A cette logique complotiste, qui organise l'intrigue, vient se superposer (deuxième singularité de traitement) une structure chronologique lointainement inspiré d'Abattoir 5 de Kurt Vonnegut (Billy Pèlerin est mentionné page 91), qui va, elle, défaire l'intrigue, au risque de perturber la lecture – mais pour peu qu'on accepte de se laisser ainsi promener dans l'espace-temps, la novella se révèle parfaitement compréhensible.


Qu'on en juge : les chapitres impairs (1 à 11) déroulent le fil principal de la narration ; à l'exception du chapitre 7, narrant le pèlerinage temporel d'Immacolata Sexton, ils sont majoritairement écrits du point de vue (à la troisième personne) du Signaleur, un agent désabusé, bien loin d'avoir, sur les événements extraordinaires auxquels il est confronté, la même maîtrise que les super-héros de Planetary, le comics culte de Warren Ellis et John Cassaday.


Les chapitres pairs, eux, entremêlent à ce fil rouge central d'autres couleurs, qui ne font que la mettre en valeur, de deux façons différentes :

– en prenant de la hauteur, dans les chapitres 4 et 8, le premier éclairant, pour le dire vite, le passé du Signaleur, et le deuxième mettant en perspective l'histoire toute entière, non sans ironie narrative dans les deux cas (page 56, "le placement d'éléments annonciateurs n'est jamais meilleur que lorsqu'il n'y ressemble pas", ou page 91, "lorsqu'on impose un ordre, on manque facilement le plus évident") ;

– en s'incarnant, dans les chapitres 2, 6 et 10, dans l'esprit de Chloe Stringfellow, une des victimes, pour un fil "secondaire" de narration à la première personne, situé chronologiquement avant le fil principal (pourquoi ai-je mis des guillemets à secondaire ? la suite devrait le montrer, je l'espère).


Les Agents de Dreamland recourt donc, au final, à ce mélange de narration à la troisième et à la première personnes qui est utilisé, par exemple, par Frédéric Fajardie (La Théorie du 1%), Andrée Michaud (Bondrée) ou Tochi Onyebuchi (L'Architecte de la vengeance) ; mais chez Caitlin Kiernan, la narration à la troisième personne ne semble pas subordonnée à celle à la première, elle n'en est pas vraiment le verso imaginaire (ou potentiellement tel), c'est même l'inverse.
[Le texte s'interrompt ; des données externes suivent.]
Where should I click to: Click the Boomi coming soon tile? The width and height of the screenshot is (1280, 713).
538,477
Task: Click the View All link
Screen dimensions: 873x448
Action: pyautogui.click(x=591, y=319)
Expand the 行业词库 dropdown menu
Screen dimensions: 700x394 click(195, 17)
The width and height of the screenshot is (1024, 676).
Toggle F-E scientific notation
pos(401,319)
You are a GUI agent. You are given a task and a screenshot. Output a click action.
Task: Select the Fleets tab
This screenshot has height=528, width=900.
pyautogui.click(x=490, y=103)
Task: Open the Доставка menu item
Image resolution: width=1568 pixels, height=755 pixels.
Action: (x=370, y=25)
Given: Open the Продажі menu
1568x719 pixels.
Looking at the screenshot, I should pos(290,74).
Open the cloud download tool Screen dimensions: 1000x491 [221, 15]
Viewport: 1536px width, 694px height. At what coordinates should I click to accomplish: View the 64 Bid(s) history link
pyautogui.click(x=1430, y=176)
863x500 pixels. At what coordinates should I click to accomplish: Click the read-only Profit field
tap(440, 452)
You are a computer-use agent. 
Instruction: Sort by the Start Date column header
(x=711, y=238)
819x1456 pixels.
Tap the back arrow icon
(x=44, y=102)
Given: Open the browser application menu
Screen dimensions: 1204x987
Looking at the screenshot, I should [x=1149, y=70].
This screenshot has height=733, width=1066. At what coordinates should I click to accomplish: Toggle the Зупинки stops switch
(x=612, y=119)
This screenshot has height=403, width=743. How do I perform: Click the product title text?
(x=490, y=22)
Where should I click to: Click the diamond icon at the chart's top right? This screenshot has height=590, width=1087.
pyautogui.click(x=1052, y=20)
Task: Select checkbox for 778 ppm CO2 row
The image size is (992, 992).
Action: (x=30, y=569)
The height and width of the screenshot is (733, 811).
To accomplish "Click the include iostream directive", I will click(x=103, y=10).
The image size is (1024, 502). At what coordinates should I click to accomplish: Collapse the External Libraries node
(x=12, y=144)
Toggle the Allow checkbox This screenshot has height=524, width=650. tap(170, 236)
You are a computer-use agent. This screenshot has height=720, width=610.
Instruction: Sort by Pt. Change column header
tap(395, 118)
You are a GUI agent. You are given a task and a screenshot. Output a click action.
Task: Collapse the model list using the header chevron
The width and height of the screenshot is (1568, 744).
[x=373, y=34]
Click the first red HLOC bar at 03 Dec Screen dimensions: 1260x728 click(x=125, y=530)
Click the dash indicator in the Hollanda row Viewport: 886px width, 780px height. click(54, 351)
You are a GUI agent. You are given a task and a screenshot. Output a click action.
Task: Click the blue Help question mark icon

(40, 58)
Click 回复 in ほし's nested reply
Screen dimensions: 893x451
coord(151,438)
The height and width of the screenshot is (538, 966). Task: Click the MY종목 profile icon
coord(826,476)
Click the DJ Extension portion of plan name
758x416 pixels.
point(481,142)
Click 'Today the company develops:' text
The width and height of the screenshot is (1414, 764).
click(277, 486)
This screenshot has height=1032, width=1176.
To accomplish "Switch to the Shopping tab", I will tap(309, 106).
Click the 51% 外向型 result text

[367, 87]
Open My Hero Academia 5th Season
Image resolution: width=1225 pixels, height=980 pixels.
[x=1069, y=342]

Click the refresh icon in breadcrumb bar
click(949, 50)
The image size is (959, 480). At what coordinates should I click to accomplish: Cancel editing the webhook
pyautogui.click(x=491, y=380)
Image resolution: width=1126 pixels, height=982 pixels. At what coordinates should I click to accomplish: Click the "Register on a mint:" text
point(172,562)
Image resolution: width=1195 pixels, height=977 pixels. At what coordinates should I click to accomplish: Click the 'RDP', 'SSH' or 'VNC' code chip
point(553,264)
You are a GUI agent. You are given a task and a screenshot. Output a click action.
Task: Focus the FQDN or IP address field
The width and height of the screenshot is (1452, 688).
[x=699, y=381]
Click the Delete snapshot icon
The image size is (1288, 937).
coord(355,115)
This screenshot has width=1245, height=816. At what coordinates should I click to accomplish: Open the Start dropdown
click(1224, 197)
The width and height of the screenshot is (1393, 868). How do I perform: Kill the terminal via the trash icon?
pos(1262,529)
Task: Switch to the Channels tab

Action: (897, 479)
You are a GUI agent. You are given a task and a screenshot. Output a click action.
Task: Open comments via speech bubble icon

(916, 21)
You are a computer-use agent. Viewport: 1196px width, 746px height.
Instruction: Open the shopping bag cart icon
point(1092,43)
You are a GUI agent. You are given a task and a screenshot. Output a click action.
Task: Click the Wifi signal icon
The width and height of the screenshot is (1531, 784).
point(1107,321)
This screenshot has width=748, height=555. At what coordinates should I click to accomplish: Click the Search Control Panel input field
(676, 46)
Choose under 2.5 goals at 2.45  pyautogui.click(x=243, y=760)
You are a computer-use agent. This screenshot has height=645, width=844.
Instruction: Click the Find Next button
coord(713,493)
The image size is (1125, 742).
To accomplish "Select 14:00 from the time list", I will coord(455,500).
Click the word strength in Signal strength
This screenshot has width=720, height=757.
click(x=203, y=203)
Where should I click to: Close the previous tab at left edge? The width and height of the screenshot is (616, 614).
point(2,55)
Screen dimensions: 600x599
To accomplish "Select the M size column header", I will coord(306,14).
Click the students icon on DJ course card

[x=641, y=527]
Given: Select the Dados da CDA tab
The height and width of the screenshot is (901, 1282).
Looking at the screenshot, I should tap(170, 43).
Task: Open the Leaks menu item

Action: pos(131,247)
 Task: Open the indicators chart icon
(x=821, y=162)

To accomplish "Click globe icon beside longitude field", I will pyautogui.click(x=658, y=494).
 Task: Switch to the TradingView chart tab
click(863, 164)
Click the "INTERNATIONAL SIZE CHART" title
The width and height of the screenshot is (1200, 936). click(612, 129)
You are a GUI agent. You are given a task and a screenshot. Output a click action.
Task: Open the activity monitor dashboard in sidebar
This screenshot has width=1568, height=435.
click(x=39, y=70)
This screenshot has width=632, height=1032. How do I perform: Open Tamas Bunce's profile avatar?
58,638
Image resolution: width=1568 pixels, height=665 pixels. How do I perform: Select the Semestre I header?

De fait, comme le remarque Barry Lee Dejasu dans le New York Journal of Books, "la narration de Chloé est souvent brumeuse et digressive, mais elle peint tout de même un tableau effrayant", notamment parce que le style de Caitlin Kiernan y libère tout son potentiel explosif – c'est là le troisième aspect du traitement singulier à l'oeuvre dans cette "lovecrafterie du XXIe siècle" (dixit Apophis) que sont Les Agents de Dreamland.


Citons encore Jonathan Thornton dans Fantasy Hive : "alors que le ton singulier de Lovecraft provient de ses faux archaïsmes, de la surcharge adjectivale qui caractérise ses descriptions et d'une approche distanciée, documentaire, de la narration, Kiernan réussit à évoquer à la fois la mélancolie conversationnelle de Kurt Vonnegut et le lyrisme surréaliste des poètes Beat" (non, ce n'est pas un hasard si ces deux références sont déjà apparues dans cette chronique).


A l'appui de cette analyse, voici un extrait du texte original, qui a curieusement disparu dans la version française, page 32 ligne 21 (je soupçonne qu'une ligne de la traduction de Mélanie Fazi a sauté à l'impression) : "and she tells me the others could learn from my example. Sweaty rivulets scald my eyes" ("et elle me dit que les autres pourraient s'inspirer de mon exemple. Des ruisseaux moites brûlent mes yeux", avec dans la version originale une allitération en consonnes sifflantes, S, Z, sur la deuxième phrase).


Je pourrais citer d'autres passages tout aussi réussis ("le bruit du fusil brise le jour comme un oeuf", page 116), mais vous avez saisi l'idée : comme le soulignent aussi bien Feyd Rautha que Gromovar, Les Agents de Dreamland sont, incontestablement, "une bien belle mise à jour de l'horreur lovecraftienne" – et un titre emblématique de la collection Une Heure-Lumière.